Data entries
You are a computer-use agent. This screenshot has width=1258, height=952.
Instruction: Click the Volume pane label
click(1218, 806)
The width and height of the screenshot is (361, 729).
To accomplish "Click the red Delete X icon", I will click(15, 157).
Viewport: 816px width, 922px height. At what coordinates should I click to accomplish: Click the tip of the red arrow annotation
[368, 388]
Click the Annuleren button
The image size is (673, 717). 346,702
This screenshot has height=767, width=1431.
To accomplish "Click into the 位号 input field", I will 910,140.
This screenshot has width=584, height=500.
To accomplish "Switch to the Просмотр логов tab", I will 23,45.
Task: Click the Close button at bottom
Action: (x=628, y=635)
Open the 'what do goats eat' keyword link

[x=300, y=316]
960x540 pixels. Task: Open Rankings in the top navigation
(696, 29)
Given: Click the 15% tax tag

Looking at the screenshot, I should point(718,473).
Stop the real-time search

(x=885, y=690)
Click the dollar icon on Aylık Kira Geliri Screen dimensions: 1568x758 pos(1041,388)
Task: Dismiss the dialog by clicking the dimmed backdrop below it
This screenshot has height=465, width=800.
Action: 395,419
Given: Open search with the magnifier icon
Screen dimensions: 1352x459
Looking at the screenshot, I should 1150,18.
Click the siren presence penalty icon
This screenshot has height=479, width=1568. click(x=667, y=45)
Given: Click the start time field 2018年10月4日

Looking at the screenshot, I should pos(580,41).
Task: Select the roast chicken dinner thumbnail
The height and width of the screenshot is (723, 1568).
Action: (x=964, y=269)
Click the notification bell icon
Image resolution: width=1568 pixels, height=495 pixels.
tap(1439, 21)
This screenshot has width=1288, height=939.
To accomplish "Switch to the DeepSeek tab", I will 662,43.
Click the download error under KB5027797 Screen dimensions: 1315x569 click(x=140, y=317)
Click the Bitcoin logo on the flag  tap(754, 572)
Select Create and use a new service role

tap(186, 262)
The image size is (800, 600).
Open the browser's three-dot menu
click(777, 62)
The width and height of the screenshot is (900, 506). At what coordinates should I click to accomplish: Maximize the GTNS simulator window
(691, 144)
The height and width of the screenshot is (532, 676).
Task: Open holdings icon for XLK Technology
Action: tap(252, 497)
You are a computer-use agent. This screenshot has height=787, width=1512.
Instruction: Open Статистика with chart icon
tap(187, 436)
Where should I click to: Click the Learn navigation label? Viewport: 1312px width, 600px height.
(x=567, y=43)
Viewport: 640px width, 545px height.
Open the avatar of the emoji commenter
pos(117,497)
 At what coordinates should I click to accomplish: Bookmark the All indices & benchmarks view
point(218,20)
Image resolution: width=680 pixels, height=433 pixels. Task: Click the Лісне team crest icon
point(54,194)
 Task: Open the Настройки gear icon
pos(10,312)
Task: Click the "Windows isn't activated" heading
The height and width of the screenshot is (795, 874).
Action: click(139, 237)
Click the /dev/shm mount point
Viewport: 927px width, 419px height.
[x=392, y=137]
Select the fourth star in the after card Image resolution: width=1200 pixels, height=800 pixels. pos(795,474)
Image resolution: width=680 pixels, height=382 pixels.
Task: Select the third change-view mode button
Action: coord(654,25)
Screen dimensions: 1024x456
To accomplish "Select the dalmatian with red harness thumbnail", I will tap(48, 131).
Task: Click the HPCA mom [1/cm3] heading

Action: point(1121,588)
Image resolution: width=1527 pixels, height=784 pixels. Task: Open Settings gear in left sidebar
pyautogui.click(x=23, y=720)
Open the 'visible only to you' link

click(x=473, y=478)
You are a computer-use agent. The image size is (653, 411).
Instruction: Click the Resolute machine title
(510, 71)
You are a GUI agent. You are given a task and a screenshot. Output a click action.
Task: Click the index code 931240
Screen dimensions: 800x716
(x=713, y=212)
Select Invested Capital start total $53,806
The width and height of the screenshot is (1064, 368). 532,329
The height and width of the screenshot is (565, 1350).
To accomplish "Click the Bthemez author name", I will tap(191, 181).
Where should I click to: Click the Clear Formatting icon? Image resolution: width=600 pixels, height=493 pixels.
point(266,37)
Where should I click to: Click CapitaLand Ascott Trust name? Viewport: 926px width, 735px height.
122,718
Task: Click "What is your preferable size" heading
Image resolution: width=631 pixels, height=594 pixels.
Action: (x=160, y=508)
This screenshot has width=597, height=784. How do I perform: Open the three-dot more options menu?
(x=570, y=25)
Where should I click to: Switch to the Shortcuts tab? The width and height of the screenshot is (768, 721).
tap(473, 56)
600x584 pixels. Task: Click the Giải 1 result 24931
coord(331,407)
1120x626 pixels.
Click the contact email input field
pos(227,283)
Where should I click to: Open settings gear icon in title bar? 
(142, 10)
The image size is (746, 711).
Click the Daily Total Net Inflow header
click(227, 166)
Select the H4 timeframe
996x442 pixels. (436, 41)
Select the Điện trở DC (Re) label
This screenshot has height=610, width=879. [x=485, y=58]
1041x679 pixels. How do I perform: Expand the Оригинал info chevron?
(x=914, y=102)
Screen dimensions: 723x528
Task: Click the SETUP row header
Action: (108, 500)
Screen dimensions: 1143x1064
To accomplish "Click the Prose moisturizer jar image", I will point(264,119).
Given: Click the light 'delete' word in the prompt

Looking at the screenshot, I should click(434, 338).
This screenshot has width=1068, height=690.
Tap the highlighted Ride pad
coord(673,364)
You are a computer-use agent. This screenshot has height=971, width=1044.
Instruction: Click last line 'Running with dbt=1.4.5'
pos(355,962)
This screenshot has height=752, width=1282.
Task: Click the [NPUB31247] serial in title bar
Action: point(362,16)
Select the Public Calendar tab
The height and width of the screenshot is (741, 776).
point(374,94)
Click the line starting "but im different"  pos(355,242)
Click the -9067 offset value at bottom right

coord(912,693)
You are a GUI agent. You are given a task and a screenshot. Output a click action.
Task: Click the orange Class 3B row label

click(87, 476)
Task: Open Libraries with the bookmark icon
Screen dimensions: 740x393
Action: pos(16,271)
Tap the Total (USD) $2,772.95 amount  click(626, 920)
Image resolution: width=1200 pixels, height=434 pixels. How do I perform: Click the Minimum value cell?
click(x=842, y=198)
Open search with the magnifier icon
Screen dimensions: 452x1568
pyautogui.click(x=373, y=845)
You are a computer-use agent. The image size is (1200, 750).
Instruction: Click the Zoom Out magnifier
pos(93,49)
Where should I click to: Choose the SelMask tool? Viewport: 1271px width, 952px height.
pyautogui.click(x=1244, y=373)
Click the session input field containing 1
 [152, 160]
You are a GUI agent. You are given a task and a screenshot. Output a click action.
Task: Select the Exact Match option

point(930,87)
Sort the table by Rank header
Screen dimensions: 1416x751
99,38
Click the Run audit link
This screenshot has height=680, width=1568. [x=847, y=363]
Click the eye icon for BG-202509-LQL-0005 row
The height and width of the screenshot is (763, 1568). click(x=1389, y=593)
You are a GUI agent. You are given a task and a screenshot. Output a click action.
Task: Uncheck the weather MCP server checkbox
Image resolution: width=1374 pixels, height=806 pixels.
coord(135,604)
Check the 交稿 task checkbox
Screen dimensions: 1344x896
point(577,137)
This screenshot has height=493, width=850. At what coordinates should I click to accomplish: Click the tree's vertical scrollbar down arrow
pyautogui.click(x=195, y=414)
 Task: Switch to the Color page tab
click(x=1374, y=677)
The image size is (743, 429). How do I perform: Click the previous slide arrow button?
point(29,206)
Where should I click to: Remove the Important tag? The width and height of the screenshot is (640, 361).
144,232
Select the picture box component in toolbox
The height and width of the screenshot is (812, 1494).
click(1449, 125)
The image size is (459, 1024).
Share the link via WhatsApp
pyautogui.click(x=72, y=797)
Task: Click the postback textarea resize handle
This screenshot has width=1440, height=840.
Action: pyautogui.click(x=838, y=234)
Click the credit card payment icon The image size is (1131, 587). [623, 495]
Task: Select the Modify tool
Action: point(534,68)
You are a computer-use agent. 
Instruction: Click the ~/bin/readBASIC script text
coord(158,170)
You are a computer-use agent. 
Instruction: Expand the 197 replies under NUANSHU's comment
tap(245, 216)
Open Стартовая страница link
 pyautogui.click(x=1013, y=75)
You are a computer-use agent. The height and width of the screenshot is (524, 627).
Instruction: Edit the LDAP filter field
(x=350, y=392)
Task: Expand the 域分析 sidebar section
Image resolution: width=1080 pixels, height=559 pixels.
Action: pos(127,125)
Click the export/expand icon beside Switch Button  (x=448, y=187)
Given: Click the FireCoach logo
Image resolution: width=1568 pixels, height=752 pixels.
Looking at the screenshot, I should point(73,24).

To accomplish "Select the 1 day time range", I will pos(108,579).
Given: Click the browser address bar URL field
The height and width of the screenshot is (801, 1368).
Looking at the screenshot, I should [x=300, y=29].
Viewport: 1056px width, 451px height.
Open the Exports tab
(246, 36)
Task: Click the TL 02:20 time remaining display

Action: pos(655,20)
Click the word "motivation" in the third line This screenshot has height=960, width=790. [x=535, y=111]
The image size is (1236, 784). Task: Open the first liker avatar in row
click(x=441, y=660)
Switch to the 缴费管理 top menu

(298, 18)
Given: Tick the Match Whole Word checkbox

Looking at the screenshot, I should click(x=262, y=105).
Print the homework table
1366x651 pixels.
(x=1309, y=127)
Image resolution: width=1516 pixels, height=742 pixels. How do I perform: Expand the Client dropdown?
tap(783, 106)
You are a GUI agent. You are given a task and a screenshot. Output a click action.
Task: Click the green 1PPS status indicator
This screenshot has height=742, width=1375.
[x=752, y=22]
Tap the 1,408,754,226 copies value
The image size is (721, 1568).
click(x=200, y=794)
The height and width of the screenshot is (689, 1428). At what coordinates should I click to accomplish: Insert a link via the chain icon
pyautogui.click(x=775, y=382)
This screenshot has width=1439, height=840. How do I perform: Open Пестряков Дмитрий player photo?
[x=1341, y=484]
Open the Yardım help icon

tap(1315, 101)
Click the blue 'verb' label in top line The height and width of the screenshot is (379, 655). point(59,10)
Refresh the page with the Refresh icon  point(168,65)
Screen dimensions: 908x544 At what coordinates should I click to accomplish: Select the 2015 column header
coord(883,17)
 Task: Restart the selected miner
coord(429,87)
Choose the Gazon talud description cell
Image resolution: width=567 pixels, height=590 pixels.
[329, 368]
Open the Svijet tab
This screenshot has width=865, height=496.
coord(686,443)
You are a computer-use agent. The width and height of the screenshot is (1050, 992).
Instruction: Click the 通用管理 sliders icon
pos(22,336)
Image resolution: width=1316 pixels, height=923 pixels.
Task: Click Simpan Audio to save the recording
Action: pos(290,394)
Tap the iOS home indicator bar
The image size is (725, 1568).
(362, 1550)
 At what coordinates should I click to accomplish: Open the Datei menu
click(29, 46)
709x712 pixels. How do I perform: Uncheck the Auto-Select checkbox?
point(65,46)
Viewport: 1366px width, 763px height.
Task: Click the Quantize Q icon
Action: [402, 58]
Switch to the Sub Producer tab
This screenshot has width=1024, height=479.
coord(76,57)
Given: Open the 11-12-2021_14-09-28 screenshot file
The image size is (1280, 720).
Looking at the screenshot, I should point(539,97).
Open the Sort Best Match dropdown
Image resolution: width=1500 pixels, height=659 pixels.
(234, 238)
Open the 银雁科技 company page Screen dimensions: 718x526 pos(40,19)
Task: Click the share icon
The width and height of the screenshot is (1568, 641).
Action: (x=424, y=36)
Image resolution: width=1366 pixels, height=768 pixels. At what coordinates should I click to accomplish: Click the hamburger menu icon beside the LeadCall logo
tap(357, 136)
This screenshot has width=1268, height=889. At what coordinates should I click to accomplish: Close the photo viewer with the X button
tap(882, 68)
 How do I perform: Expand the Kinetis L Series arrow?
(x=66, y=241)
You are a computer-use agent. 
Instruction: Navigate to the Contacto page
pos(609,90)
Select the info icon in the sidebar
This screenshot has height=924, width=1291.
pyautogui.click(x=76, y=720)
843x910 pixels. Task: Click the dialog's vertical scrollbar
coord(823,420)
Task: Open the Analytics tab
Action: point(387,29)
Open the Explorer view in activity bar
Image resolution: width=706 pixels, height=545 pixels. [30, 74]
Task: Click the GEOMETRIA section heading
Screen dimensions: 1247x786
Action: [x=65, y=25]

#### What is being asked
Copy each line of the records containing the string "computer".

#### Task output
You are a computer-use agent. This screenshot has width=1258, height=952.
You are a computer-use agent. This screenshot has height=787, width=1512.
You are a computer-use agent. The image size is (653, 411).
You are a computer-use agent. This screenshot has height=971, width=1044.
You are a computer-use agent. The image size is (1200, 750).
You are a computer-use agent. 
You are a computer-use agent. 
You are a computer-use agent. The height and width of the screenshot is (524, 627).
You are a computer-use agent. The width and height of the screenshot is (1050, 992).
You are a computer-use agent. 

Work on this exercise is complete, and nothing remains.